Best Practices for Variable Creation
Guidelines for Effective Variable Engineering
Creating the right variables is crucial for building accurate and actionable MMM models. This page provides proven strategies and best practices for variable engineering in MixModeler.
Core Principles
1. Start Simple, Add Complexity Gradually
Initial Model:
- Raw marketing variables (no transformations) 
- Basic seasonality (month dummies) 
- KPI as-is 
Build Incrementally:
- Add adstock to media channels 
- Apply saturation curves 
- Test interaction terms 
- Create composite variables 
Why: Easier to understand what each transformation contributes, simpler debugging
2. Every Transformation Should Have a Purpose
Bad Practice: "Let me try every transformation and see what sticks"

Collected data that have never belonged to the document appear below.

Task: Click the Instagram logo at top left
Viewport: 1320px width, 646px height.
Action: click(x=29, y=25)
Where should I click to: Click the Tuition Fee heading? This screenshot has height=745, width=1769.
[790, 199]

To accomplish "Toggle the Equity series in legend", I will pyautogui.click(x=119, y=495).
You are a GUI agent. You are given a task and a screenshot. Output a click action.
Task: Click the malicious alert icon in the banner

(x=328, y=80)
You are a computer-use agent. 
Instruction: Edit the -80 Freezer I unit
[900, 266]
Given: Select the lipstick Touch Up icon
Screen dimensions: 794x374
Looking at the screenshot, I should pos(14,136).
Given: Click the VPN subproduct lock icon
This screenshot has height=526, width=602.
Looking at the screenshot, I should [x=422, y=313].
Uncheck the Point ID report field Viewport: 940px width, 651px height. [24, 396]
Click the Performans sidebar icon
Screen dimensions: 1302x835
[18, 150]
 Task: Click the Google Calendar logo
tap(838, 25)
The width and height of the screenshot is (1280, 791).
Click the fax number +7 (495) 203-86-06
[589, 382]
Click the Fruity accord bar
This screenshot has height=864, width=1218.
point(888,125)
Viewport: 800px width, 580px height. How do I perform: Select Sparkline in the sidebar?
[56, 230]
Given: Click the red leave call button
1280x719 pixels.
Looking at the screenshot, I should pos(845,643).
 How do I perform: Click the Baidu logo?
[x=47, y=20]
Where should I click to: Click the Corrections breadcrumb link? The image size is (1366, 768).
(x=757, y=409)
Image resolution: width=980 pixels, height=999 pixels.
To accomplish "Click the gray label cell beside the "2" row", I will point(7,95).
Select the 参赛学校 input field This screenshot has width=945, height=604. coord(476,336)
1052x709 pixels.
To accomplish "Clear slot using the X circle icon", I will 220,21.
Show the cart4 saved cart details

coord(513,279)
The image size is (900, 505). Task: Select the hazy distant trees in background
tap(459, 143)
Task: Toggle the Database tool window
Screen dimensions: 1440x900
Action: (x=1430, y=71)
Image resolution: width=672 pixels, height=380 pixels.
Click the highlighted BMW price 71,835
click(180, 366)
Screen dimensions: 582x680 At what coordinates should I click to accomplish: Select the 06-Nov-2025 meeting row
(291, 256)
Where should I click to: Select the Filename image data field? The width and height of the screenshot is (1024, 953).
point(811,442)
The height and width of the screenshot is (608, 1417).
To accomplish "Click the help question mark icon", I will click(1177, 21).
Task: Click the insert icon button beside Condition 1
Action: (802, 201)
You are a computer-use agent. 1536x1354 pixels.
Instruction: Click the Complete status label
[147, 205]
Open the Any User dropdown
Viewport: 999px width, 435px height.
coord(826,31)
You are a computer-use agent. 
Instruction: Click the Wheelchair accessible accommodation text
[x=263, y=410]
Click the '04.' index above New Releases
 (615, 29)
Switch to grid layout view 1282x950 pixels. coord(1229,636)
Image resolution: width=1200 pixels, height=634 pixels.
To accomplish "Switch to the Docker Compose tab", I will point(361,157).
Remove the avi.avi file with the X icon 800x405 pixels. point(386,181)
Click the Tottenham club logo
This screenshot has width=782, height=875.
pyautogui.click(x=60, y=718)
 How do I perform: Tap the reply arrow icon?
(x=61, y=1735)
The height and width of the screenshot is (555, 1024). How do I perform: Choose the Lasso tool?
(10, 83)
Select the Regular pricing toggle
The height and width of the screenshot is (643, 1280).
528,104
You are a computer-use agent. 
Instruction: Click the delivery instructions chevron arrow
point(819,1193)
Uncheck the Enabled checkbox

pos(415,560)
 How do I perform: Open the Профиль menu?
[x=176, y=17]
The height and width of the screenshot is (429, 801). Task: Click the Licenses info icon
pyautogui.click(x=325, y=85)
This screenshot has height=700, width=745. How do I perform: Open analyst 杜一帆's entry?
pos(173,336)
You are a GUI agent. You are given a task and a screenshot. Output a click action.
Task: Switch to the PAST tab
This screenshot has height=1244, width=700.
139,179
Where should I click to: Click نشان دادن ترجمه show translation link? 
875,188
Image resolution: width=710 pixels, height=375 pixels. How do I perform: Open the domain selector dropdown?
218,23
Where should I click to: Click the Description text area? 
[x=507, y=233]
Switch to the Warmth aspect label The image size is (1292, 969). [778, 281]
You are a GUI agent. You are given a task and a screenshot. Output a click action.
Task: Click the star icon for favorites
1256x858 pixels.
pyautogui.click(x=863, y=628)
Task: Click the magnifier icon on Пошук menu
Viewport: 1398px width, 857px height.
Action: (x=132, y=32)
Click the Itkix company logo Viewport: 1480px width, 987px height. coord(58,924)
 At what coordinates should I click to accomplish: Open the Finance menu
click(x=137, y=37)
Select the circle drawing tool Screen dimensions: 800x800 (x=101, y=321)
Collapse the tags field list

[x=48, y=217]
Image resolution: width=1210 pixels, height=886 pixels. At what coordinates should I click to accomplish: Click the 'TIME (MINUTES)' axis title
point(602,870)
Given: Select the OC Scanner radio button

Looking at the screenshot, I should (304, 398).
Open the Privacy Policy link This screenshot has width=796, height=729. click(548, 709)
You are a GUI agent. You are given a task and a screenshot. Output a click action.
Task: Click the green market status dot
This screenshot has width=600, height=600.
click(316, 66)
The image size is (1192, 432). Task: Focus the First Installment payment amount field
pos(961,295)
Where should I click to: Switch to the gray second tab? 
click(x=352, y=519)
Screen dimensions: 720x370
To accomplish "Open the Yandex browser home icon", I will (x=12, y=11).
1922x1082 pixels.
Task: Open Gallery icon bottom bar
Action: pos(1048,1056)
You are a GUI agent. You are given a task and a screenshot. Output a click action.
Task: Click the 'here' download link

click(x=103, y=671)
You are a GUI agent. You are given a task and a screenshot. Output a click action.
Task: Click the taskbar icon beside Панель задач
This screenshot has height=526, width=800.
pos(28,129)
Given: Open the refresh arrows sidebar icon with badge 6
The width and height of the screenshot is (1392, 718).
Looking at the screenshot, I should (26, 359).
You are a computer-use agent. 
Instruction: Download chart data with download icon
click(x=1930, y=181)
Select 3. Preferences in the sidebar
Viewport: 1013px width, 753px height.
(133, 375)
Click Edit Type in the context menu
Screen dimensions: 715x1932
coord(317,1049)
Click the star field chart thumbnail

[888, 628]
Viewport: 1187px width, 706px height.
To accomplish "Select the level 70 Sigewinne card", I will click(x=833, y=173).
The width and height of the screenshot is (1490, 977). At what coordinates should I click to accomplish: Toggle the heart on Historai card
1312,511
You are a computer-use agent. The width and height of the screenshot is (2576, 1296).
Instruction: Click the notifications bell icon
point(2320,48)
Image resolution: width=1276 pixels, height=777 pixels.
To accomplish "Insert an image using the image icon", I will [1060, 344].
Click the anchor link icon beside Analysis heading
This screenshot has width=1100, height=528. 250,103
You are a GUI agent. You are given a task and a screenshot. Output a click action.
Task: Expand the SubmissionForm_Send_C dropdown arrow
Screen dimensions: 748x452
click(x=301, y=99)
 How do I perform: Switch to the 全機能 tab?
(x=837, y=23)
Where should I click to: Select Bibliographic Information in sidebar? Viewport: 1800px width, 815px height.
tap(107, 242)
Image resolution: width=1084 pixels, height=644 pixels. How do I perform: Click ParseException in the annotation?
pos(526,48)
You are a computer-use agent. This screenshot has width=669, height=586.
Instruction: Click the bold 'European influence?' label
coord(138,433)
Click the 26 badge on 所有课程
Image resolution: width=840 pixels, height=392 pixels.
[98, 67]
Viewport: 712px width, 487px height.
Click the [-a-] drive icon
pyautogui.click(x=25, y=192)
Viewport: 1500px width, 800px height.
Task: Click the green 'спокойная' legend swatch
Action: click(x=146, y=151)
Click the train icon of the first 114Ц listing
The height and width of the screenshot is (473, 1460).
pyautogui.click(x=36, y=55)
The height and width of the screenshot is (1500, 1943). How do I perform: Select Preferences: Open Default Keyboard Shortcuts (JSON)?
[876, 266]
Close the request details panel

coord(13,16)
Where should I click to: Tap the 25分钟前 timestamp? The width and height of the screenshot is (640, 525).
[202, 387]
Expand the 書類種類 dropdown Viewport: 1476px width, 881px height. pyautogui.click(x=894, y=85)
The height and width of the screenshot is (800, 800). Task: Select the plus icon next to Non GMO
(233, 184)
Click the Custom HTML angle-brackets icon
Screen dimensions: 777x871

Good Practice: "TV ads persist for weeks, so I'll apply adstock with 60% decay rate based on industry benchmarks"
Rule: Each transformation should address a specific business hypothesis or known marketing behavior
3. Test Before Committing
Before creating a variable:
- Preview the transformation 
- Check the distribution (min, max, mean) 
- Visualize the effect (charts) 
- Understand what it represents 
After creating:
- Test in model (add to Model Builder) 
- Check t-statistic (is it significant?) 
- Verify coefficient sign (does it make sense?) 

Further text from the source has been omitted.